Project 2

Uncovering the mechanisms of PFAS-induced immunotoxicity

Co-Investigators: Jamie DeWitt, Seth Kullman, Jeffrey Yoder

Chronic diseases are the leading cause of death worldwide, and the interconnectivity of immune dysfunction with environmental factors is an underlying basis for many of these diseases. Immunosuppression, a form of immune dysfunction, is known to increase chronic disease risk. Explaining the contribution of environmental factors to immunosuppression is a critical tool for assessing risks to human health presented by exposure to hazardous substances. The proposed research will work closely with other Projects and Cores within this Superfund Program (SRP) Center to investigate mechanisms by which environmentally relevant concentrations of per- and polyfluoroalkyl substances (PFAS) suppress immune function. Experimental PFAS exposures will be informed by levels measured in drinking water, human serum, and bioaccumulation potential in ecologically relevant models generated by Projects 1, 3, and 4 of this proposed Center.

PFAS are a class of over 5,000 unique chemicals. They are manufactured compounds developed to make consumer and industrial products more water, stain, and grease resistant. PFAS are resistant to degradation, move easily throughout environmental media, and accumulate in living organisms. Their widespread use in myriad products and subsequent presence in the environment has led to human exposure through drinking water, food, air, and dermal contact. While multiple lines of evidence and combined data from numerous studies of individual PFAS build a case of biological plausibility for health effects in exposed humans, specific mechanisms by which they induce toxicity are largely unknown. Humans and experimental animals experience immunosuppression following exposure to select PFAS. Our preliminary data with mouse models verifies observations in exposed humans that the adaptive immune system has dampened vaccine responses. Our preliminary data with zebrafish (Danio rerio) models and human cell lines indicate that exposure also modulates reactive oxygen species (ROS) production, which is critical for immune responses in both the adaptive and innate immune systems – alterations in ROS production indicate that PFAS exposure disrupts basic bioenergetic functions. PFAS also modulate glycolytic and oxidative metabolic functions that likely modify ROS generated by mitochondrial respiration. When cellular metabolism is modified during events with intense energy demands, such as when B cells transition to plasma cells and begin secreting antibodies or when neutrophils rapidly migrate to sites of infection or damage, the result likely suppresses a protective response. Importantly, PFAS exposure leads to reduced phagocytosis by macrophages. However, mechanisms for immunosuppression by PFAS have not yet been elucidated and likely differ based on chemical structure and target cell identity. Therefore, this project will define the relationship between environmentally relevant and chemically diverse PFAS, immune suppression, and cellular bioenergetics, providing critical information for protecting public health from immune-related risks associated with exposure.

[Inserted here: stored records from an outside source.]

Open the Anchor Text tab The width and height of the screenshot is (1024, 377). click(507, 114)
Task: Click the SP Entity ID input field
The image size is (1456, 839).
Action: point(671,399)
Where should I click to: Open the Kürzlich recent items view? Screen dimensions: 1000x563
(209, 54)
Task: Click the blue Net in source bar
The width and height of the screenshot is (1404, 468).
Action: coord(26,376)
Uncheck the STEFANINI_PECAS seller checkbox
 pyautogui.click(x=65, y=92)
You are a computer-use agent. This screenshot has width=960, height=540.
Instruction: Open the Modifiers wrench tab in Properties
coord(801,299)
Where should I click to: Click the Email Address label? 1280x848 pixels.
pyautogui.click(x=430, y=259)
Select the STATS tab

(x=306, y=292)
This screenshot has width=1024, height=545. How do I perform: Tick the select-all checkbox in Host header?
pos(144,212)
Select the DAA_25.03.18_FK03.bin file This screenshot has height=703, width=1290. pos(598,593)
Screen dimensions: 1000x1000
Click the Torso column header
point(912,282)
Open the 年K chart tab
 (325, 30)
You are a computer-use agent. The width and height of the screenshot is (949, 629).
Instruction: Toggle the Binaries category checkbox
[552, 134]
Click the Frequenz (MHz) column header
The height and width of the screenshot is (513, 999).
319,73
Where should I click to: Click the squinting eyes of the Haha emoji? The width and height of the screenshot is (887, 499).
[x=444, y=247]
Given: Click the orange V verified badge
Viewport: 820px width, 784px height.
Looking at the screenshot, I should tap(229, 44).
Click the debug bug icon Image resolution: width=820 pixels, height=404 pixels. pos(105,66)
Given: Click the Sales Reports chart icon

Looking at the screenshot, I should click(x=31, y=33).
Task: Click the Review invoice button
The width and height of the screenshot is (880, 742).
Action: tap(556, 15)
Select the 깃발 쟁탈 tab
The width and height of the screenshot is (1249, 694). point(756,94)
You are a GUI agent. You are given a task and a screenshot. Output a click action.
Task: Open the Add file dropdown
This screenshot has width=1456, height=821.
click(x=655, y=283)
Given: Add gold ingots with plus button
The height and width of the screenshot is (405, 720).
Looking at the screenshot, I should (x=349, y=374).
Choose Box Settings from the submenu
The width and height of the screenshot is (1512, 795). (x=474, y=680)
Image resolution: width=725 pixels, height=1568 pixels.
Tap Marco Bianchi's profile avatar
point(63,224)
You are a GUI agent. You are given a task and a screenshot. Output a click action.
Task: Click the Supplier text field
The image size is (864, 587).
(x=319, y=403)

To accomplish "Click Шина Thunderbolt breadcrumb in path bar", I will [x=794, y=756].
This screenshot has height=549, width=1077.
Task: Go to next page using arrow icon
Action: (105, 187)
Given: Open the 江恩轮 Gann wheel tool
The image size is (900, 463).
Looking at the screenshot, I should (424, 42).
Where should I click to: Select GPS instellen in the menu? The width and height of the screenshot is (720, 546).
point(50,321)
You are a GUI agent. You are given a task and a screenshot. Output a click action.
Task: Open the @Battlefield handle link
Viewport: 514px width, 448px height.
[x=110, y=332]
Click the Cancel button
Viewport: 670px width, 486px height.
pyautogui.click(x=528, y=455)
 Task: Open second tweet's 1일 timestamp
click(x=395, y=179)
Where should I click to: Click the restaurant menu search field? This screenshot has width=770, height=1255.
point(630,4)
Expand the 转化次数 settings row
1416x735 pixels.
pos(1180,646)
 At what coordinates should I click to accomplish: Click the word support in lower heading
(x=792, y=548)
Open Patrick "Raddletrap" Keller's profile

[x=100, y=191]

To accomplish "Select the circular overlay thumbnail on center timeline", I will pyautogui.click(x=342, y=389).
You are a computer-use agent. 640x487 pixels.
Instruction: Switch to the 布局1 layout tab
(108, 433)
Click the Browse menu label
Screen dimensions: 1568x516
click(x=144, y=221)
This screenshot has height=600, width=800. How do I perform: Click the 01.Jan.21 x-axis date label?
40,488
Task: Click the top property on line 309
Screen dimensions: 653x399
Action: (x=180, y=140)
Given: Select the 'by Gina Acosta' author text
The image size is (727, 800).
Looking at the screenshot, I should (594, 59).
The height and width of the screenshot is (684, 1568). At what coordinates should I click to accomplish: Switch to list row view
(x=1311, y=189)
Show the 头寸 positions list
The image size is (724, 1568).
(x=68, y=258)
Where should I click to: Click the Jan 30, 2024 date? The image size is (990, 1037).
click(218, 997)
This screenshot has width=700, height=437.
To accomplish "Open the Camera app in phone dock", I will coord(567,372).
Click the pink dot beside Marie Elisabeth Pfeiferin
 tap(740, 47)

Our central hypothesis is that PFAS-mediated immune suppression results from modulation of immune cell bioenergetic functions. We will test this hypothesis in the following two specific aims:

Specific Aim 1. Quantify the impact(s) of PFAS exposure on B cell development and antibody production.

Aim 1A: B cells from antigen-immunized mice exposed to six different PFAS in vivo will be enumerated with flow cytometry to characterize B cell subclasses. Aim 1B: PFAS and antigen-exposed B cells will be stimulated to ascertain changes in proliferation, differentiation, antibody production, and bioenergetics to identify B cell signaling pathways \ impacted by PFAS exposure that suppress adaptive immune function.

Specific Aim 2. Quantify the impact(s) of PFAS exposure on phagocytotic cell function.


Phagocyte functional assays, including ROS production and phagocytosis, will be performed in zebrafish embryos and human cells following exposure  to six different PFAS to determine the effects of exposure on innate immune suppression. The impact of exposure on phagocyte energy utilization will be assessed along with changes in the transcriptome to identify common or divergent signaling pathways that impact phagocyte function.

Together, these aims will improve our understanding of mechanisms by which PFAS impair adaptive and innate immunity and provide a framework for future studies on immune-specific, PFAS-mediated signaling pathways. We will provide novel mechanistic data for read-across to predict the ability of different sub-classes of PFAS to induce immunosuppression, which is a robust predictor of the risk of adverse health outcomes in PFAS-exposed human populations. This data will identify impacted signaling pathways that will accelerate development of immune therapies for affected individuals, inform appropriate regulatory measures, and facilitate novel, immune mechanism-based prioritization strategies for PFAS recently detected in North Carolina and elsewhere.